In Two Weeks: The Resurrection – The Whole Story

 

4 thoughts on “8. Holy Week: Some Practical Advice

  1. Thank you for this post Fr. Bill. It’s all wonderful advise, and it’s obviously come by honestly! One request, though – please be mindful when using Western traditions as a foil for Eastern traditions that those don’t necessarily equate with heterodox v.s. Orthodox. I’m an Orthodox Christian at a Western rite parish, and we do strip our altar on Good Friday after communing from the pre-Sanctified. The spirituality of this action, the whole service, does not preclude the light of the resurrection (as we sing over and over: “We venerate thy Cross, O Lord, and praise and glorify thy holy resurrection”). The Western services and traditions of Holy Week are extremely ancient and venerable, celebrated by Saints that every Orthodox Church recognizes and venerates, so please be careful not to undermine their worth and Orthodoxy. Thanks.

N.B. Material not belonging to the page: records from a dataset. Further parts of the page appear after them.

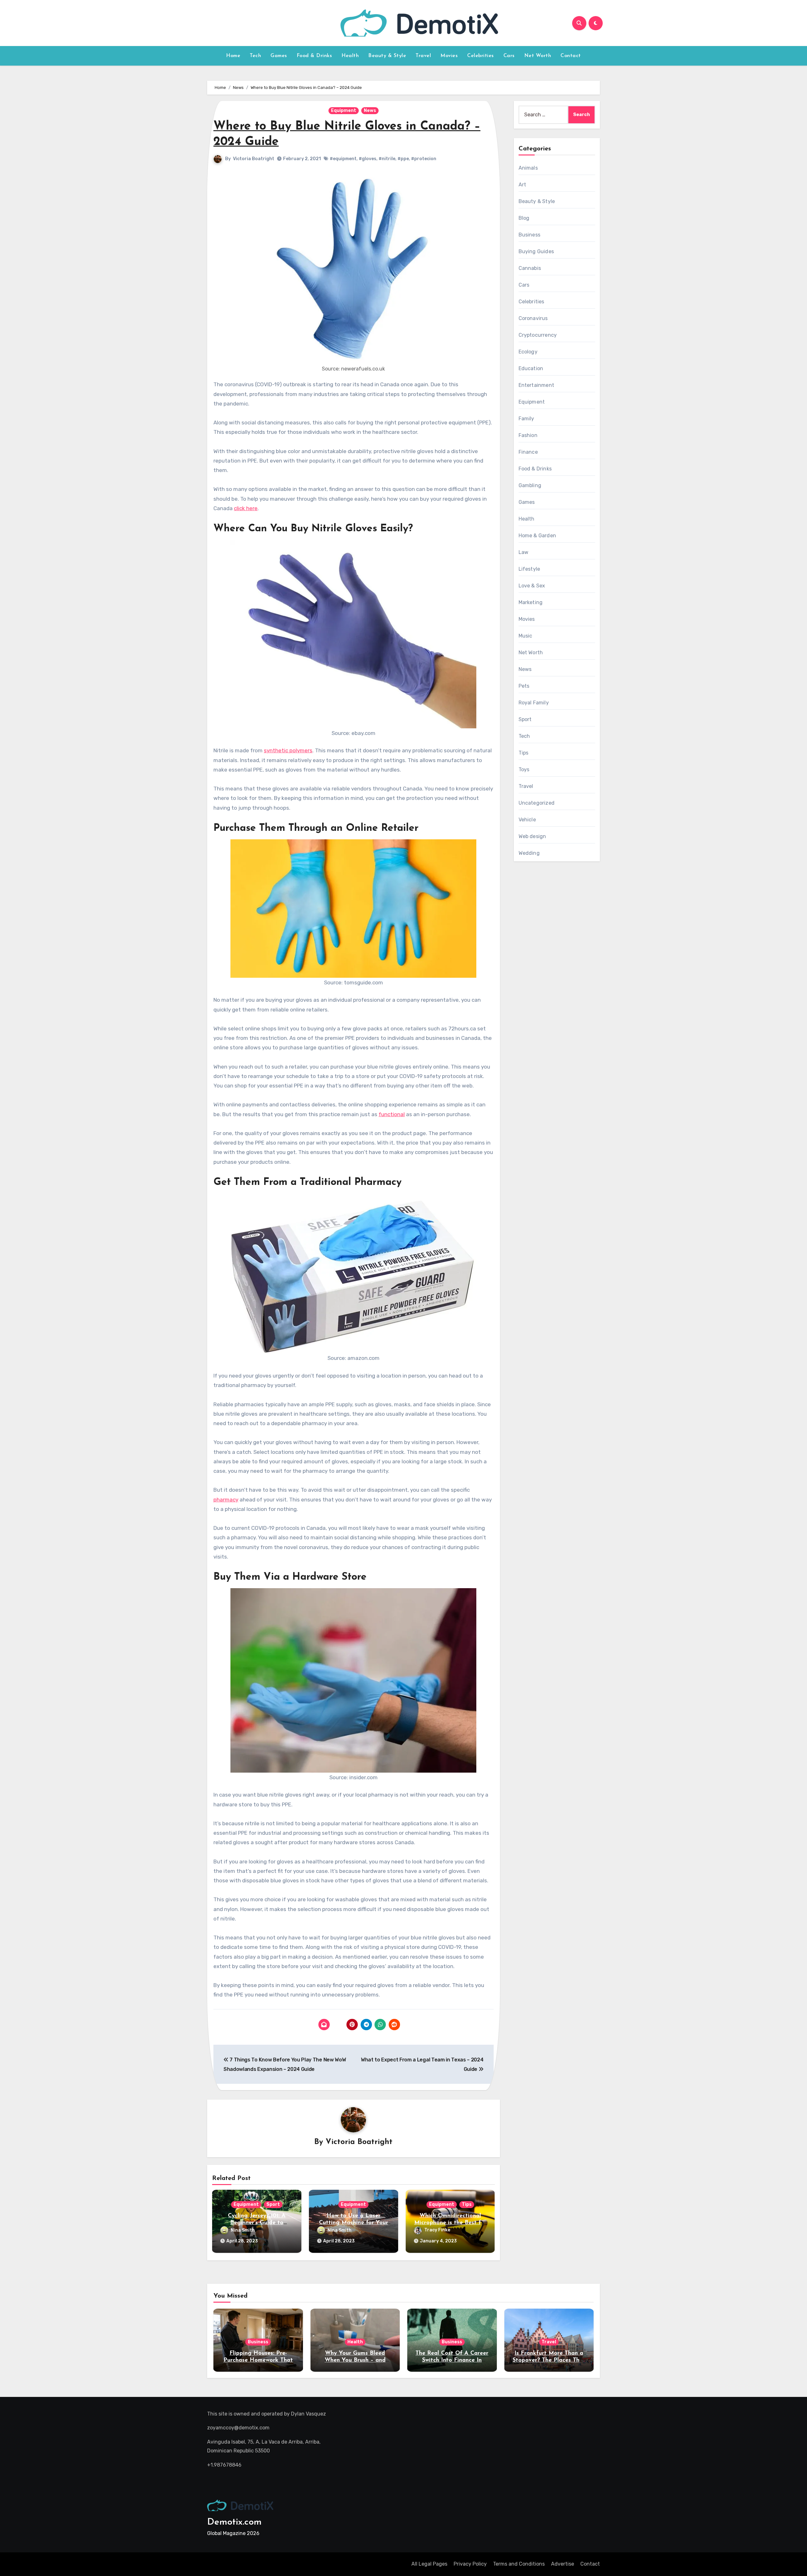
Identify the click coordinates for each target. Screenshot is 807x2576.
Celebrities (480, 55)
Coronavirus (533, 318)
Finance (528, 452)
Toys (524, 769)
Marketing (531, 602)
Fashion (528, 435)
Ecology (528, 352)
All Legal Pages (429, 2564)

    1. Stephen, thanks for the criticism, so kindly phrased. I’m sorry. I didn’t mean to denigrate Western Rite, only to make the comparison. When I was an Anglican, I followed traditional Western Rite, more or less. We stripped and washed the altar on Maundy Thursday, and I appreciated the ceremony very much. I am surprised and disappointed to read that Roman Catholics eliminated this ceremony many years ago. I wonder why.

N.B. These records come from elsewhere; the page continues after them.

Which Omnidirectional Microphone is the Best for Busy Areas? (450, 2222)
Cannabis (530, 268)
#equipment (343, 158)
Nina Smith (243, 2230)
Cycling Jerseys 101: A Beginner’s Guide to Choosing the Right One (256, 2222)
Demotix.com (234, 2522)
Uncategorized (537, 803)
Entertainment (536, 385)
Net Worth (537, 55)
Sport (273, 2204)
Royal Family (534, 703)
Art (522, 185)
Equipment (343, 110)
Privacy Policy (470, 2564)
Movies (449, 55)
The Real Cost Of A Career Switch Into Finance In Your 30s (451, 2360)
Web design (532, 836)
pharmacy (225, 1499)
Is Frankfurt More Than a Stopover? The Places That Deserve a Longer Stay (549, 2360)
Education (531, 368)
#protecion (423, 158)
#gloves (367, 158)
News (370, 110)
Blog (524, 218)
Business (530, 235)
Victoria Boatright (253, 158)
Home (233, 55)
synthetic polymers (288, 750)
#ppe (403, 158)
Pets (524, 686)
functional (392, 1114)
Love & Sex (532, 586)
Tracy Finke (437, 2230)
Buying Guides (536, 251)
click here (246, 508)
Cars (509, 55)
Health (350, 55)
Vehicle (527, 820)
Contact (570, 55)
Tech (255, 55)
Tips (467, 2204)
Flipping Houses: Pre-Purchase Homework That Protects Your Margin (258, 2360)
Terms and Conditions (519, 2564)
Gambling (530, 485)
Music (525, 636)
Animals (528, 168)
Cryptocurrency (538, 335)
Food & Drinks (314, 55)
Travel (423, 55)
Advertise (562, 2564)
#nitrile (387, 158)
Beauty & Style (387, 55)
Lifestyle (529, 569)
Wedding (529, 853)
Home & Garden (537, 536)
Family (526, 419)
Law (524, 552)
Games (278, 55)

      1. You’re right! It’s Maundy Thursday not Good Friday that the Altar is stripped. I wasn’t offended or anything and I can tell you weren’t intentionally denigrating the Western Rite. My only concern is for innocent but uneducated Orthodox believers having a seed planted in their minds/hearts that East=good and West=bad. But if they keep reading your posts, I’m sure they’ll be formed in all the best ways. Thank you again for your advice.